◆ EXERCISE TASK
Print the lines of the material verbatim, beginning at the line that contains "This screenshot has height=1004, width=1920." and ending after the line that contains "print current file is".

-*-

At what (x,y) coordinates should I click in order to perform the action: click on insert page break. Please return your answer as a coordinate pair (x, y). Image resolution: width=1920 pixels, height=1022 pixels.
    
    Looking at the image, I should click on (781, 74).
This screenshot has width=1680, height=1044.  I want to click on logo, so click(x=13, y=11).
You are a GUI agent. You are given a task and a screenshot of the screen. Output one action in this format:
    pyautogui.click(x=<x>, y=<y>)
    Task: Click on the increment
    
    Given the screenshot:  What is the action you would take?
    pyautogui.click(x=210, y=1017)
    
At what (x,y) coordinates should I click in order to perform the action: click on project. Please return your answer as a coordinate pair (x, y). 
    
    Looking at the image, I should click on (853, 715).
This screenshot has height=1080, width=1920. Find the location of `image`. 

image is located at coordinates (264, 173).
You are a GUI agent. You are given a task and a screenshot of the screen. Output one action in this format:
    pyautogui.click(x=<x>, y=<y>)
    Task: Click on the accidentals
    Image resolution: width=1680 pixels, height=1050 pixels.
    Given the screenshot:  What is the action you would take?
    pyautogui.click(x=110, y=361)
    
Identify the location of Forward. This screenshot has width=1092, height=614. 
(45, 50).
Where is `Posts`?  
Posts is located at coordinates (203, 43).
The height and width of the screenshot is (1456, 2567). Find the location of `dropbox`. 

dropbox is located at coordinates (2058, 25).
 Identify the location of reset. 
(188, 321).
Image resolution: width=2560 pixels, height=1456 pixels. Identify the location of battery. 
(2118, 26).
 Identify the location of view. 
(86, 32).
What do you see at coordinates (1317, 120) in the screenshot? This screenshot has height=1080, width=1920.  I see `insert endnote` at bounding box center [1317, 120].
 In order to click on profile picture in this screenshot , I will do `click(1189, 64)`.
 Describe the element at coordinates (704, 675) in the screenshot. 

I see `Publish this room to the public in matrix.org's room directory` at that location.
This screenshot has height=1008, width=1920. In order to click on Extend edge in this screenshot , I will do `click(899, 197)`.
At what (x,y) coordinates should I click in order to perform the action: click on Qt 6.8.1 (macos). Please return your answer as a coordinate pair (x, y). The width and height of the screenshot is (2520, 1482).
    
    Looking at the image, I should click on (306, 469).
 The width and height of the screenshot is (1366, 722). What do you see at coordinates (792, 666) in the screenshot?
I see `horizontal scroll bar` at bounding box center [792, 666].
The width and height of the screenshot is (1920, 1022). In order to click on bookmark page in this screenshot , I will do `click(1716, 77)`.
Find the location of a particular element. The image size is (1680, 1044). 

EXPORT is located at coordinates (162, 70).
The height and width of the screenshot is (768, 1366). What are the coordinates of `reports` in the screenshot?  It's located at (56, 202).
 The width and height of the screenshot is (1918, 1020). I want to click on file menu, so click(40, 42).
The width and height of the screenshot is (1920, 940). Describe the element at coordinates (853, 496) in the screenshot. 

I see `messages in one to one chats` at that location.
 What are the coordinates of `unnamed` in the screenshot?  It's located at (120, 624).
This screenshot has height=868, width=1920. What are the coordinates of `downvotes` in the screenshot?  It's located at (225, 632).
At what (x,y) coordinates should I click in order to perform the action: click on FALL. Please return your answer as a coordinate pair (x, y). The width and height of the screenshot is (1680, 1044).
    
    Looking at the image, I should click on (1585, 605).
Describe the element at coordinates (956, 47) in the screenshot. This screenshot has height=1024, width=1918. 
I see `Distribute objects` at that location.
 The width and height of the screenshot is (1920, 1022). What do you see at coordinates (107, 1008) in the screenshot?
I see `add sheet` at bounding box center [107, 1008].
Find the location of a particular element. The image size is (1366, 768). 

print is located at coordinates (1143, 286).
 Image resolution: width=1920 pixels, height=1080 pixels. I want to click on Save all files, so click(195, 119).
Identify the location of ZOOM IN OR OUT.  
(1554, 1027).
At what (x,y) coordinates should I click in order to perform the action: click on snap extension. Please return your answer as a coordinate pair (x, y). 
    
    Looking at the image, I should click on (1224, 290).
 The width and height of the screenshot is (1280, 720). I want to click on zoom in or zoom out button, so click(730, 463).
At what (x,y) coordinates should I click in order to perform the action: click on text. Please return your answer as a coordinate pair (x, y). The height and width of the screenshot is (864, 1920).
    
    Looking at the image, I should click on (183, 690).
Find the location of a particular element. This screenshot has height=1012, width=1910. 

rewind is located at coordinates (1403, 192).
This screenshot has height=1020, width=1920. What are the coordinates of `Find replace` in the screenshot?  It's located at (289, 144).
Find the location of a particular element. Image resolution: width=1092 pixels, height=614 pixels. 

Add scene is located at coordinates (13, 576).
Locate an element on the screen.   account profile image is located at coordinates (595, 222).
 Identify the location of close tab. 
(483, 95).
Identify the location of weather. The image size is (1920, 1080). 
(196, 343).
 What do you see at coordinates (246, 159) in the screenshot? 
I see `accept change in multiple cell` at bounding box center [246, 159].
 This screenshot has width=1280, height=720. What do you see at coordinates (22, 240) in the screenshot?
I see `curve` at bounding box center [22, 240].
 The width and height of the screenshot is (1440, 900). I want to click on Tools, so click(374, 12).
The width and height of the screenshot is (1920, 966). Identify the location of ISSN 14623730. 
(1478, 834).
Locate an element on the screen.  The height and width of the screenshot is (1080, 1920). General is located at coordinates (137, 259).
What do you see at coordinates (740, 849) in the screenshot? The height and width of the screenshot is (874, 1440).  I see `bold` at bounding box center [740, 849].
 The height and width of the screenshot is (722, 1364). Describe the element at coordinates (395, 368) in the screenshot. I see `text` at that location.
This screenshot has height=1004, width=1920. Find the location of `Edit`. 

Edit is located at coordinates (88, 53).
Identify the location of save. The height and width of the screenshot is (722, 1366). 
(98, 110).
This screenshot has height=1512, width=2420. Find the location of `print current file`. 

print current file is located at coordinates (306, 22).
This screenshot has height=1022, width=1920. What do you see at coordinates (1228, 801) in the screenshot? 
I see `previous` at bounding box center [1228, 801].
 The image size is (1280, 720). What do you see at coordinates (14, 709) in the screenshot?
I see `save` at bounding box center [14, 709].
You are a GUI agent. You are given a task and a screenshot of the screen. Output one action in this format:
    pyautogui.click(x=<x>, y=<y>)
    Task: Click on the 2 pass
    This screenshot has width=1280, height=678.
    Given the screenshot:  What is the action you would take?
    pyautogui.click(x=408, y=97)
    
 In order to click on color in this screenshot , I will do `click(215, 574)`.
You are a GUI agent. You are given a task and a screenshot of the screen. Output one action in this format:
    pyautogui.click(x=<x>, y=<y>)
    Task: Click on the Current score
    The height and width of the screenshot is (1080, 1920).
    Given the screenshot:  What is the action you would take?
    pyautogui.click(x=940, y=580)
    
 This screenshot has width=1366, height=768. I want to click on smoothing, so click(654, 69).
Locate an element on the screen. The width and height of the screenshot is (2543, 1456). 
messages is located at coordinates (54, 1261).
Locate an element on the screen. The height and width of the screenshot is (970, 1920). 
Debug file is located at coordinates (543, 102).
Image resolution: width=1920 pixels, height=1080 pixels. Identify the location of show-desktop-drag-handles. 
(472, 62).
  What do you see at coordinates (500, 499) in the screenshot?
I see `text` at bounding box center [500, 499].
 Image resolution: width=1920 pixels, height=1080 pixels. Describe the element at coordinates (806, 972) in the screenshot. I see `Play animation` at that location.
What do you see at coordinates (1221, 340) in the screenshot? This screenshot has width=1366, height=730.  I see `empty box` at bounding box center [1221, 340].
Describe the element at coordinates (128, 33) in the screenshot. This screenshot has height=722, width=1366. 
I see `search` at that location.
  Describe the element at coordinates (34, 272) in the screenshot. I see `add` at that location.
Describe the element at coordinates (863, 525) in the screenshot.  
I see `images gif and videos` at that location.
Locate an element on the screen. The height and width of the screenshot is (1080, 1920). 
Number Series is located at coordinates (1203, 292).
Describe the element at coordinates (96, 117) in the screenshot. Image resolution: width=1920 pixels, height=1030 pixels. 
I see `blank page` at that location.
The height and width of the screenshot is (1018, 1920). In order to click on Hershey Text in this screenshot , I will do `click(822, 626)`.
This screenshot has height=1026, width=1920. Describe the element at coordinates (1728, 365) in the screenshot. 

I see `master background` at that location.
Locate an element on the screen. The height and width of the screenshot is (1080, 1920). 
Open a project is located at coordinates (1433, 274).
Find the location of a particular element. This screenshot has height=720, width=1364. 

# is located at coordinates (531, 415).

-*-

◆ OUTPUT OF THE TASK
This screenshot has height=1004, width=1920. Find the location of `Edit`. 

Edit is located at coordinates (88, 53).
Identify the location of save. The height and width of the screenshot is (722, 1366). 
(98, 110).
This screenshot has height=1512, width=2420. Find the location of `print current file`. 

print current file is located at coordinates (306, 22).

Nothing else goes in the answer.